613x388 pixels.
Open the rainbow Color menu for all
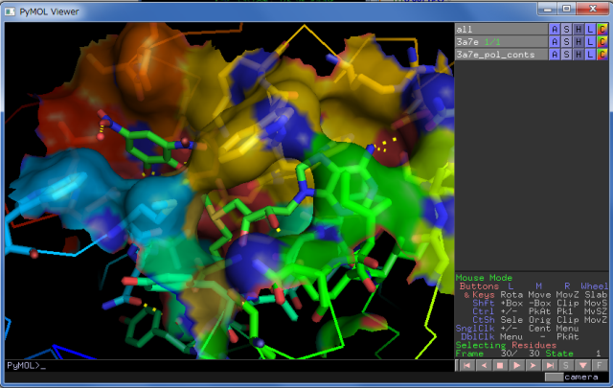pyautogui.click(x=602, y=30)
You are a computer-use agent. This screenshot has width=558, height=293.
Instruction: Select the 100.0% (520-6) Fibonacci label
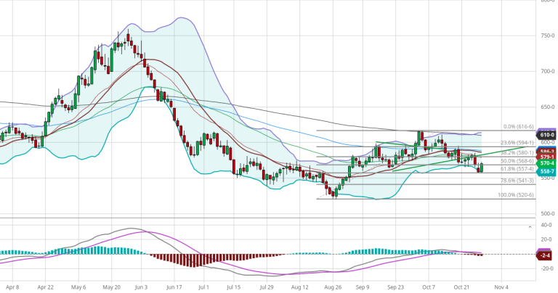(517, 195)
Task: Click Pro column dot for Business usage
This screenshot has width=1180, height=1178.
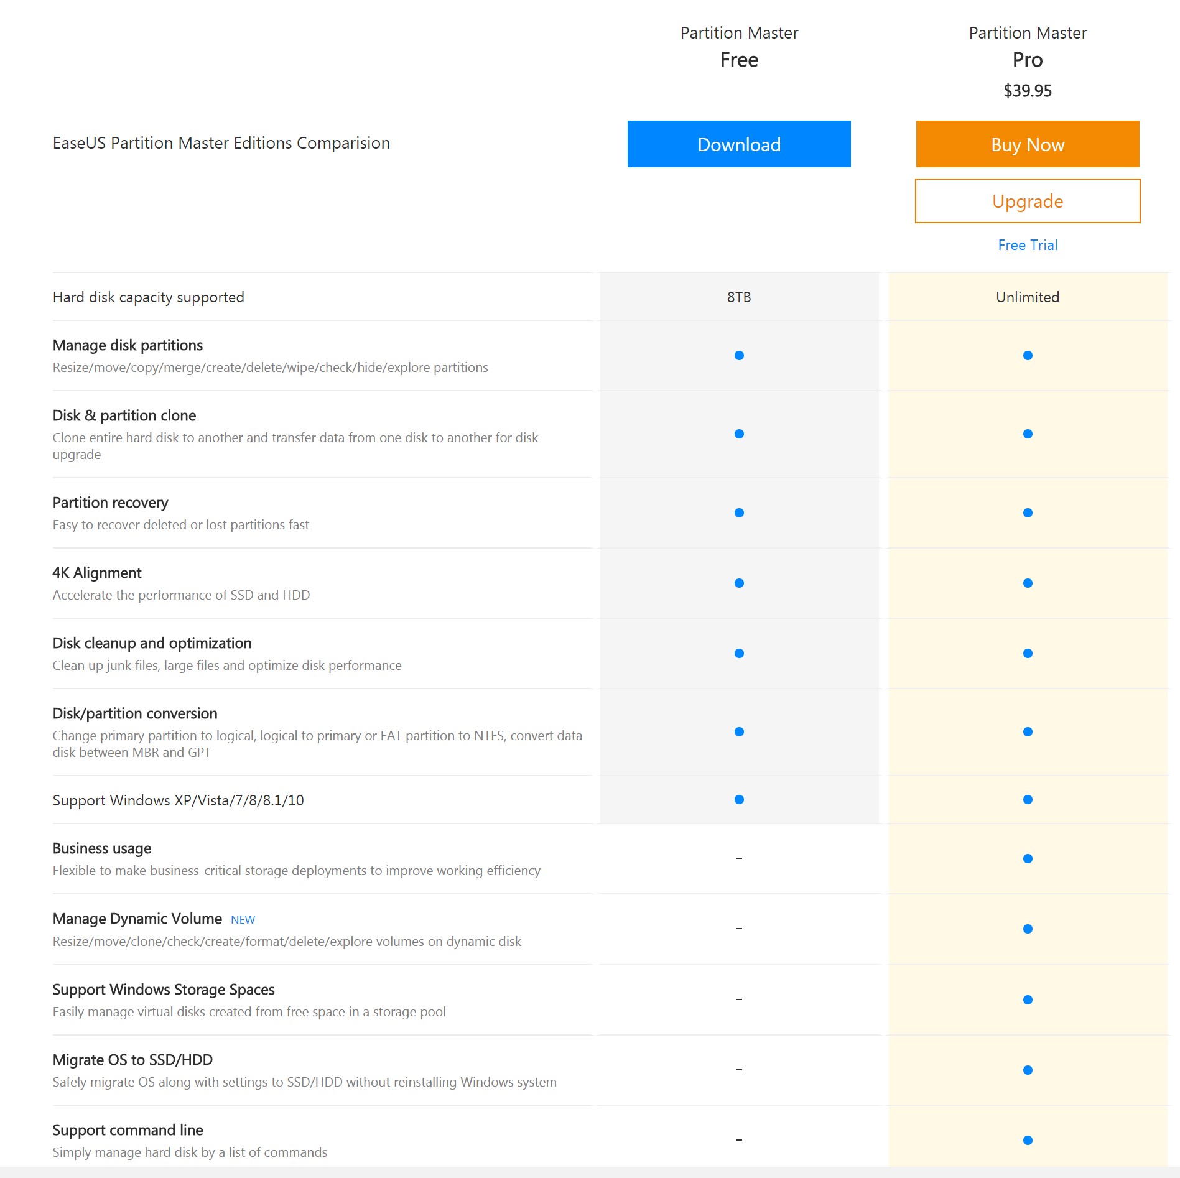Action: [x=1027, y=859]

Challenge>
Reproduce the text of all the items above word for word, leaving out the pictures.

Finished answer>
613x388 pixels.
Open the rainbow Color menu for all
pyautogui.click(x=602, y=30)
You are a computer-use agent. This screenshot has width=558, height=293.
Instruction: Select the 100.0% (520-6) Fibonacci label
(517, 195)
Task: Click Pro column dot for Business usage
This screenshot has width=1180, height=1178.
Action: [x=1027, y=859]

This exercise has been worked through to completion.